Consigna - Explica, según el texto sobre el envejecimiento y las residencias para adultos mayores, por qué el envejecimiento de la población aumenta la necesidad de asistencia para las actividades de la vida diaria.

Texto extraído -
Por el Dr. Simón Fernández Nievas, Director Médico de En Casa Buenos Aires (MN 103576)
El envejecimiento de la población es una realidad que está causando un profundo cambio social. La esperanza de vida se ha incrementado de forma espectacular durante los siglos XX y XXI. Este envejecimiento poblacional tiene como consecuencia un mayor número de personas con diferentes niveles de dependencia y/o discapacidad. La fragilidad, las limitaciones físicas y psíquicas propias del envejecimiento se relacionan con una mayor probabilidad de necesitar asistencia para las actividades de la vida diaria.
Las alternativas posibles para esta situación son dos: brindar un cuidado domiciliario que permita al adulto mayor continuar viviendo en su hogar y en su entorno familiar o la institucionalización, como una opción alternativa de servicios de atención.
Se define a la institución para adultos mayores como un lugar en el que las personas reciben alimentación, hospedaje y atención terapéutica. También se incluyen entre sus servicios actividades relacionadas con necesidades culturales y sociales en un ambiente adecuado para el grupo etario. Sin embargo, la imagen social de las residencias de adultos mayores es predominantemente negativa.
Para los adultos mayores, es decir, los mayores de 65 años, el ingreso a una residencia para adultos mayores implica una pérdida de la libertad y del contacto social y familiar; una situación de aislamiento y una vejez en soledad. Otras connotaciones negativas son la despersonalización e indiferenciación de los residentes a partir del apelativo de “abuelos” y /o su infantilización y falta de reconocimiento de su identidad y autonomía.
En la última Encuesta a Adultos Mayores que se llevó a cabo en nuestro país hace unos años, con grupos focales conformados por personas de a partir de los 60 años, en diferentes ciudades y pertenecientes a niveles socioeconómicos (bajo, medio bajo y medio), los resultados expresaron la contradicción de este grupo etario entre la probabilidad de demandar atención creciente a sus familiares en la perspectiva de una dependencia también creciente, en la medida en que se envejece y se incrementa la fragilidad, y el deseo de no ser una carga para los seres queridos y cercanos.
El estudio, realizado con un grupo de 1.035 adultos mayores, arrojó que sólo el 15,1% aceptó la posibilidad futura de entrar en una residencia geriátrica; el 76,3% no la aceptó y el 8,6% no supo responder si la aceptaría. En estas respuestas queda manifiesta la voluntad de las personas vivir en su domicilio el mayor tiempo posible.
La imagen individual sobre el hogar geriátrico se determinó como la de “depósito”, una idea que marca la objetivación de la dependencia y la de pasiva sumisión a la situación en función de no molestar a la familia.
Por su parte, la imagen predominante en los grupos focales (opinión grupal) resalta una mirada más relativizada y menos prejuiciosa en función de la situación de salud particular por la que atraviesa la persona institucionalizada. Respecto de los geriátricos, los encuestados valoraron la contención, la atención y los cuidados médicos continuos, la acción de personal especializado, la posibilidad de intercambio con pares, la tranquilidad y la posibilidad de liberar a los familiares como cuidadores principales. Aunque, por otro lado, reconocieron también la posibilidad de abuso y malos tratos, tanto en los aspectos cotidianos como en el exceso de medicación para tranquilizar a los residentes; el alejamiento de la familia y el abandono; y señalaron como los ejes más negativos al entorno de depresión y enfermedad.

Filas del conjunto -

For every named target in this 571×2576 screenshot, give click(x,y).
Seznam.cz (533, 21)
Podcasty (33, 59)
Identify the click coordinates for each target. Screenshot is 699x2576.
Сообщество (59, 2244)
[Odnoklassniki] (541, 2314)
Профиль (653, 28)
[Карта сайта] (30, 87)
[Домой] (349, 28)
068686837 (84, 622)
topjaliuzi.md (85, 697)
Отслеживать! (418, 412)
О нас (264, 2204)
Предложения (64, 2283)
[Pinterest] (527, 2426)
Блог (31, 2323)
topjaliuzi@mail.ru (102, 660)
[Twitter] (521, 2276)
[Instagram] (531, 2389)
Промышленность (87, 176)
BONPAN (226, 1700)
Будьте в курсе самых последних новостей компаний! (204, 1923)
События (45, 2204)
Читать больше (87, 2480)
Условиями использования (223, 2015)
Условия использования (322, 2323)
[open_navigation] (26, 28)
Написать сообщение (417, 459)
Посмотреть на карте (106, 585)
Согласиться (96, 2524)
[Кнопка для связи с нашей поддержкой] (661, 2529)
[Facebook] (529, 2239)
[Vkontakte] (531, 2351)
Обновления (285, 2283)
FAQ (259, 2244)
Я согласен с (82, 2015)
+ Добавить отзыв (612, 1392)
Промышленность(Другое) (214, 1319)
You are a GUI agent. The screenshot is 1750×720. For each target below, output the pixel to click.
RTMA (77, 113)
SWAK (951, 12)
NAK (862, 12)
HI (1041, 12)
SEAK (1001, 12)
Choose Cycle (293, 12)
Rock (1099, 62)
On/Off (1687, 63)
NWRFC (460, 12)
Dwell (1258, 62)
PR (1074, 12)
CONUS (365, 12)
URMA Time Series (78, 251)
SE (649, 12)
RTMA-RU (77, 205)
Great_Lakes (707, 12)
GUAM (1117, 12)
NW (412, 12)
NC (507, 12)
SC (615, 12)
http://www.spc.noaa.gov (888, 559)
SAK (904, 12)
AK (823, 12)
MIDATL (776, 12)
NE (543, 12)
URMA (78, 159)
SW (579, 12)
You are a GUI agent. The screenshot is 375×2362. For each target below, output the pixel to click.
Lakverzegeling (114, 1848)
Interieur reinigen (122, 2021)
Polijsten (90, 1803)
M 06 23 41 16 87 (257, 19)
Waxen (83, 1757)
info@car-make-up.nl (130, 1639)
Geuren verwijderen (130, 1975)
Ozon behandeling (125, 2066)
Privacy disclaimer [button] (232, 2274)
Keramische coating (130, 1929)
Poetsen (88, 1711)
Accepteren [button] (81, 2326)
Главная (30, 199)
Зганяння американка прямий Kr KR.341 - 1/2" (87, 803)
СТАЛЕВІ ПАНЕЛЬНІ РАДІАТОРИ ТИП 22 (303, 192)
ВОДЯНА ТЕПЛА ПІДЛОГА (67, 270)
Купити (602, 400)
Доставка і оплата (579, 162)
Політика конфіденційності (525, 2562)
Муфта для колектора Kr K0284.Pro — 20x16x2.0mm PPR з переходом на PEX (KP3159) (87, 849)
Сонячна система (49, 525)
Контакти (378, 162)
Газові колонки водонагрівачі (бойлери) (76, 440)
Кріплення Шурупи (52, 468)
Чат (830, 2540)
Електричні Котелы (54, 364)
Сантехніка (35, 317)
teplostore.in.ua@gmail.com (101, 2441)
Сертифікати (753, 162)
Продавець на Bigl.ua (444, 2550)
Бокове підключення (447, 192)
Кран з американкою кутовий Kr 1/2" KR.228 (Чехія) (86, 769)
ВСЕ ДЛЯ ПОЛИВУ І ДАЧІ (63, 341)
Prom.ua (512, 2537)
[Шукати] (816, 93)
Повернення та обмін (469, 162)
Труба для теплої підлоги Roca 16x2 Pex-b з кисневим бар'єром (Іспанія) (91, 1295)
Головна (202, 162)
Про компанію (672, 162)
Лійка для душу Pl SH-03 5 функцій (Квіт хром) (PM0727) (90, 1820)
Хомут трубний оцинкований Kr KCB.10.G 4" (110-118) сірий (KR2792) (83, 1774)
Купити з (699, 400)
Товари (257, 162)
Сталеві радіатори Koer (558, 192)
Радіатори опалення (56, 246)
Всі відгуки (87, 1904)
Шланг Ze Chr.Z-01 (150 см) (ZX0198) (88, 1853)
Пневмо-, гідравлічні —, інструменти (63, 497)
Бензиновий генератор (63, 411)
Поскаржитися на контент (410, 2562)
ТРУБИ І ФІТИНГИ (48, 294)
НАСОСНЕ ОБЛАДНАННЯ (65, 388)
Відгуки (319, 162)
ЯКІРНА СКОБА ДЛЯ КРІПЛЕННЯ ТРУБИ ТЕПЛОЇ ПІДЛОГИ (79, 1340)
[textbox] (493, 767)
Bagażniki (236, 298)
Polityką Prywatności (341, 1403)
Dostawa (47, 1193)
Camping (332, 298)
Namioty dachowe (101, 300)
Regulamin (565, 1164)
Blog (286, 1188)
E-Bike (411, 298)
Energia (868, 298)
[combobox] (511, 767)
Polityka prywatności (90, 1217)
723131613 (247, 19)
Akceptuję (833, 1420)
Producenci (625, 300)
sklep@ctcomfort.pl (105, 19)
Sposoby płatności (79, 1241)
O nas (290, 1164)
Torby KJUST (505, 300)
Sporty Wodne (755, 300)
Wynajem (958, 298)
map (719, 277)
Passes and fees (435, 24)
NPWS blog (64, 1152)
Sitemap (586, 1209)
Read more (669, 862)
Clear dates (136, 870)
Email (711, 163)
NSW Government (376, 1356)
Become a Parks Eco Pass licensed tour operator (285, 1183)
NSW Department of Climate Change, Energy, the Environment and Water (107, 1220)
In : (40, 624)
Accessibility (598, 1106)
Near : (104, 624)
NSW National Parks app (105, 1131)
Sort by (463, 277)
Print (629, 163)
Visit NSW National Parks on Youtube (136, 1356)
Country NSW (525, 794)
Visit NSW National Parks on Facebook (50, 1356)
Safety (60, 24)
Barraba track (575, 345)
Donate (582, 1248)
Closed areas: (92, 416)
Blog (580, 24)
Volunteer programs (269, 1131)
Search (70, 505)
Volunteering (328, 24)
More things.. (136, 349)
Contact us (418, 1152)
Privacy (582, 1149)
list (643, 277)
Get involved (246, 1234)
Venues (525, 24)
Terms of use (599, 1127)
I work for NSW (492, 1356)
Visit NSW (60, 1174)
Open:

Solución - El envejecimiento poblacional produce un mayor número de personas con distintos niveles de dependencia o discapacidad. La fragilidad y las limitaciones físicas y psíquicas propias del envejecimiento se relacionan con una mayor probabilidad de necesitar asistencia para las actividades de la vida diaria.